ネットワークプロセッサは,ソフトウェアの柔軟性と,ネットワーク処理に最適化されたアーキテクチャ
を持つ.
多くのネットワークプロセッサに共通する特徴として,複数の処理エンジンにより並列処理を行い,
特定の処理を高速に行う専用ハードウェアを持つことがあげられる.また,処理エンジンはマルチスレッド
に対応した単純な RISC プロセッサであることが多い.加えて,近年のネットワークプロセッサでは,ネット
ワーク処理を部分処理にモジュール化し,組み合わせることで連携処理を行っている.連携処理では,部分
処理を割り当てた複数の処理エンジンを用いて,ネットワーク処理をパイプライン処理させる.連携処理を
行わせることにより,ボトルネックとなる処理を分散させ共有リソースの競合を軽減することで,並列処理
を行うネットワークプロセッサの処理性能を向上させることができる.また,同時に並列処理のカスタマイ
ズも容易になる.例えば,IXP2400 [2],[3]では処理エンジンをマイクロエンジンと呼び,8 スレッド動作が
可能なマイクロエンジンを 8 個搭載している.ハッシュユニットなどの専用ハードウェアを持つ.加えて,
ネットワーク処理をモジュール化し,組み合わせて動作させる連携処理を行っている.
ネットワークプロセッサは柔軟性が高く,様々なネットワーク処理に対応することができるが,既存のネ
ットワークプロセッサを利用する場合には要求される性能に対して過不足が生じる可能性がある.そこで,
対象アプリケーションの要求仕様を満足する最適なネットワークプロセッサを設計する必要がある.このよ
うな対象アプリケーションに特化したネットワークプロセッサを短期間で開発するために(1)ハードウェア/
ソフトウェア協調設計手法を用い,要求仕様に適したネットワークプロセッサを(2)自動合成することが求め
られる.このとき,(3)メモリやバスといった共有リソースの競合を踏まえた見積もりを行うことで,実際に
パケットを処理させた際の性能により近づけることができる.既存のハードウェア/ソフトウェア協調設計シ
ステム[10],[11]ではネットワークアプリケーションを対象としたものは少ない.文献[6],[7]では,システ
ムレベルのネットワークプロセッサの設計環境に関する研究は行われているが,自動合成などは行っていな
い.文献[1]では,統計的に性能を見積もることによって最適なネットワークプロセッサ構成を得る手法が提
案されているが,統計的な手法では必ずしも見込んだ性能を発揮できるとは限らない.また,文献[8],[9]

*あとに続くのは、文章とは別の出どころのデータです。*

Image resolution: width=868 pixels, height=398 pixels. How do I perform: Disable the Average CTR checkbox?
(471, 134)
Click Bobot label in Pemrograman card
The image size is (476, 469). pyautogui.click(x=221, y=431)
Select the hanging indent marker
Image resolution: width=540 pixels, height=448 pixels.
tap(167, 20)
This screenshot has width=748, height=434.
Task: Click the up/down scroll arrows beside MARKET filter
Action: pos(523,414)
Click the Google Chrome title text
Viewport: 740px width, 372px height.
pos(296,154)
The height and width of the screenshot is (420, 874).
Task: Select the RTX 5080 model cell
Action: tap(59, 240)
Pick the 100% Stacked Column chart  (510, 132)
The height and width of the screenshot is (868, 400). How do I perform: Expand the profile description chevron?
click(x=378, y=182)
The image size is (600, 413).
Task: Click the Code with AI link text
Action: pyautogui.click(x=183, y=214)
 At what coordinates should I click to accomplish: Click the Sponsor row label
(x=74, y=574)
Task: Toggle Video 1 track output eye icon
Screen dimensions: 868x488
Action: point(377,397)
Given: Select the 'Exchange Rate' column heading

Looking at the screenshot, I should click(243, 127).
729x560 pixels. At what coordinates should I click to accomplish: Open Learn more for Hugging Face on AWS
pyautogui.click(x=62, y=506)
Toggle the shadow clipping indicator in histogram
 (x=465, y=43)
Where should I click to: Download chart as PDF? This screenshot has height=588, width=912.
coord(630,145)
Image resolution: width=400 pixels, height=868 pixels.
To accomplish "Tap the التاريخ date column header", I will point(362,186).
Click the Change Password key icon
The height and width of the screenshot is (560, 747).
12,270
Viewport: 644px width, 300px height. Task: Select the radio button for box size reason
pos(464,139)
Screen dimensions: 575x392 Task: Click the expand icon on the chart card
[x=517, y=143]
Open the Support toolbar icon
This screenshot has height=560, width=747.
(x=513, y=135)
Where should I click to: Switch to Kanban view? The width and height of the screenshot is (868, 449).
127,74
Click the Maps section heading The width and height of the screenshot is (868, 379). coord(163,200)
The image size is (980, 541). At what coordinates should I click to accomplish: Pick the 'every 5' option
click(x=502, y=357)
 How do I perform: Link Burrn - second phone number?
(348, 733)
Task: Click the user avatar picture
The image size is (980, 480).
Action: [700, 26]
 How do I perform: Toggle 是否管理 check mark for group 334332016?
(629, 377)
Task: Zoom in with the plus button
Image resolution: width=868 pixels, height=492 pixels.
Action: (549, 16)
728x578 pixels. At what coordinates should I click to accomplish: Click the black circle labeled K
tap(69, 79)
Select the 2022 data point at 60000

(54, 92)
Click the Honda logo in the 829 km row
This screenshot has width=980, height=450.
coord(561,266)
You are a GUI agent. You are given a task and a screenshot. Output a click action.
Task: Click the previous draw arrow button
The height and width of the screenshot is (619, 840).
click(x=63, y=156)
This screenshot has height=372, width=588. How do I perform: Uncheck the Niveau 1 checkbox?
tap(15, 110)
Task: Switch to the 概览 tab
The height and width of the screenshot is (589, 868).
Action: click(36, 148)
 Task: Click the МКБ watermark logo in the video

では,トラヒック理論を用いて,アプリケーションを処理単位ごとにプロセッサや専用 HW に分配することで,
複数のアーキテクチャ構成を得る手法が提案されているが,共有リソースの競合を考慮しているかが不明で
ある.
このような背景のもと,我々は上記の(1),(2),(3)を満たし,設計者が与える制約条件に適したネットワ
ークプロセッサを自動的に合成するシステムの開発を提案する.本稿では,まず連携処理を可能とし,バス
本数をパラメータ化したネットワークプロセッサモデルを提案する.提案モデルでは,連携処理を行わせる
ことに加え,
部分処理ごとに共有リソースへのバスを用意することでもスループットの向上を図る.続いて,
提案モデルを基本としたネットワークプロセッサ合成システムを提案する.提案システムでは,ネットワー
ク処理アプリケーションの C 言語記述と制約条件を入力とし,ネットワークプロセッサモデルのパラメータ
を変化させスループットと面積を見積もることでネットワークプロセッサ構成を順次探索し,制約条件に適
した構成を出力する.
計算機実験により,従来モデル/従来システムでは解の探索に失敗した例に対しても,
提案モデル/提案システムでは最適な構成が得られることを確認し,より処理能力の高いネットワークプロ
セッサ構成を得られることを確認する.これにより,設計者は対象アプリケーションのスループットと回路
面積を考慮したネットワークプロセッサ構成を幅広い選択肢の中から選択することができる.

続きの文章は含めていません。